2. Ultrasonic Approach
The prototype of ultrasonic design was tested on human eye to confirm its repeatability as well as on an acrylic sample eye to demonstrate the accuracy. A set of ten measurements all fell within a range of 1 mm, and the second controlled experiment reflected an overall error value of 0.4 mm which satisfies the initial functional requirements of repeatability and accuracy.
Impact on Society
Considering that many individuals suffer from minor bulging of eyes to serious proptosis that require immediate attention, the automation of exophthalmometry will assist and improve the process of diagnosis and treatment.
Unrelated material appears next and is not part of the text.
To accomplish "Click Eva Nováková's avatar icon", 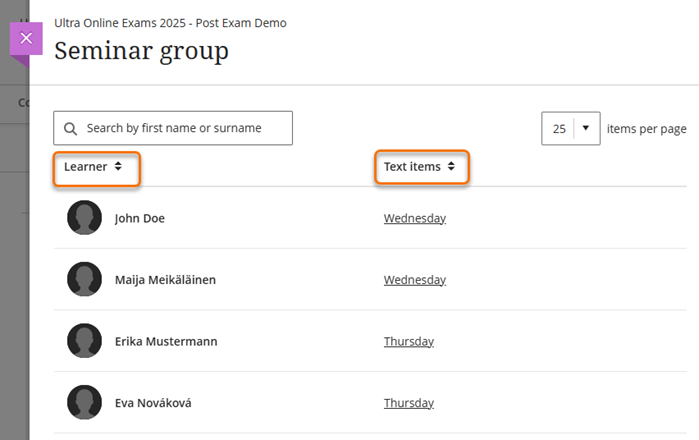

Using the current system, the diagnosis and test of patients’ progress of such conditions withheld many variables due to the systematic error caused by each doctor who applies and reads the measurements from a manual device. With the digital version of exophthalmometer, an accurate measurement of the distance between one’s orbital bone and the tip of cornea is delivered on a digital display which eliminates possible errors resulting from various users.
Conclusion
The design process was completed with two sensing mechanisms. The first prototype was established using a commercial ultrasonic sensor that was chosen and purchased to fit the functional requirements presented from the success and errors of the current device. The infrared sensor is still under development with possible further research and improvement; however, it holds an optimistic future considering its independence of refraction as well as the low fractional overall component expenses in comparison to the previous approach with the commercial ultrasonic sensor.